Once the line with "Click the Fév peak data point at 300" is found in the entries below, repeat it and each following line exactly, up to and including the line with "You are a computer-use agent. The". Add no other lines.
——
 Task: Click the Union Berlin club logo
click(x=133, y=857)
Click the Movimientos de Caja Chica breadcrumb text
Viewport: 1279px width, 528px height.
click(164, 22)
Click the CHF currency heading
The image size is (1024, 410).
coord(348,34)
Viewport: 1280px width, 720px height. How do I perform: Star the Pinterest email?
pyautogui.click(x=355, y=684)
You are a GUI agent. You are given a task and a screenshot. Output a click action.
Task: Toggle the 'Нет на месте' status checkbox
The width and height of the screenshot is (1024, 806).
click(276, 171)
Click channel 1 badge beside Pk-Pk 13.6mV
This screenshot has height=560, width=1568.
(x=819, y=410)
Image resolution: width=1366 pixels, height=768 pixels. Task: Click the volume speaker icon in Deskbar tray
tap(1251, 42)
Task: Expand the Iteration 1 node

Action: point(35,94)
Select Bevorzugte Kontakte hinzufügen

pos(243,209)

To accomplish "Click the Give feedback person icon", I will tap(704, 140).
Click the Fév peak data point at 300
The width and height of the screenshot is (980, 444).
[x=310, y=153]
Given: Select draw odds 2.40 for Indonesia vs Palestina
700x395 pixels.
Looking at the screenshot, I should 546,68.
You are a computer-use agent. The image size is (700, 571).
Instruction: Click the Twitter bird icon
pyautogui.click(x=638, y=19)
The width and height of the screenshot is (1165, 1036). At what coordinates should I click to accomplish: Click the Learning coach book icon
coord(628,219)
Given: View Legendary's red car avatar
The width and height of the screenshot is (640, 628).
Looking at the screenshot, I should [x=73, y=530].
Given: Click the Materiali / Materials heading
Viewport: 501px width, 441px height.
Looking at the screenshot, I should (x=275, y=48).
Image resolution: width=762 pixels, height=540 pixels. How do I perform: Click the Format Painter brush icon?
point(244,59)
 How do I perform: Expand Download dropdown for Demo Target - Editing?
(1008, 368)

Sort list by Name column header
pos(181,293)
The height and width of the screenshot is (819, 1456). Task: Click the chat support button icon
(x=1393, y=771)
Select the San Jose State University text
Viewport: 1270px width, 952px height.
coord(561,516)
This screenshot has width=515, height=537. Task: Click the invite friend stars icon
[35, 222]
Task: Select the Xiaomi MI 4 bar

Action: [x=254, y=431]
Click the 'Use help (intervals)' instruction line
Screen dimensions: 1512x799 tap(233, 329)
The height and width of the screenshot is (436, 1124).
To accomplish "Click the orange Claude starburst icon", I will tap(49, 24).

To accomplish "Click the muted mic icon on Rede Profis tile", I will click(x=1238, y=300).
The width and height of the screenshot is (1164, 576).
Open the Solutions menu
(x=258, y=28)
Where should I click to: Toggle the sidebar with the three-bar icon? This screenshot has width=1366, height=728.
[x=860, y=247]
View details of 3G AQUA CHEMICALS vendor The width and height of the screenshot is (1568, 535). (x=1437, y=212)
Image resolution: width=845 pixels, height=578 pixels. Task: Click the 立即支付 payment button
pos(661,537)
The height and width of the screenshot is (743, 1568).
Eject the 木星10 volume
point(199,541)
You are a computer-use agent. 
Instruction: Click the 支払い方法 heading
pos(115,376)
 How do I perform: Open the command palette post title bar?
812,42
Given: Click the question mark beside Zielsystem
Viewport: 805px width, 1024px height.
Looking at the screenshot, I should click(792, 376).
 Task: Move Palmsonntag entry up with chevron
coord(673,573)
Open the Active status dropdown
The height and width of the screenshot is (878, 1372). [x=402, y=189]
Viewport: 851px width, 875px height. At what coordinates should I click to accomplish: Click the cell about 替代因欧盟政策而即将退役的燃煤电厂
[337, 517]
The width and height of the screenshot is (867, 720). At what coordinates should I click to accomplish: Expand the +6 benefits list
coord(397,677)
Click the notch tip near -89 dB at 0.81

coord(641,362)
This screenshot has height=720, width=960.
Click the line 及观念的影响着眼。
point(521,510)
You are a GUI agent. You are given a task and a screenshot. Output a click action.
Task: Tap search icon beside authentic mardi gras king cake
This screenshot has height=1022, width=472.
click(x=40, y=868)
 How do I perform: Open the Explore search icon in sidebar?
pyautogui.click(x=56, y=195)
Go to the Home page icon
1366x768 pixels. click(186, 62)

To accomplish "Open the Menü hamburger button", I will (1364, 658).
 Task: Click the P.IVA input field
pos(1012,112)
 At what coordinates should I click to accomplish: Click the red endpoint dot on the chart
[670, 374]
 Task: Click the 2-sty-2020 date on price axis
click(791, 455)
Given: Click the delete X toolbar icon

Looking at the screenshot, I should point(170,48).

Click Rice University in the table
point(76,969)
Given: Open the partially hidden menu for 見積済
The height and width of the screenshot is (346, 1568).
——
Expected output:
Click the Fév peak data point at 300
The width and height of the screenshot is (980, 444).
[x=310, y=153]
Given: Select draw odds 2.40 for Indonesia vs Palestina
700x395 pixels.
Looking at the screenshot, I should 546,68.
You are a computer-use agent. The image size is (700, 571).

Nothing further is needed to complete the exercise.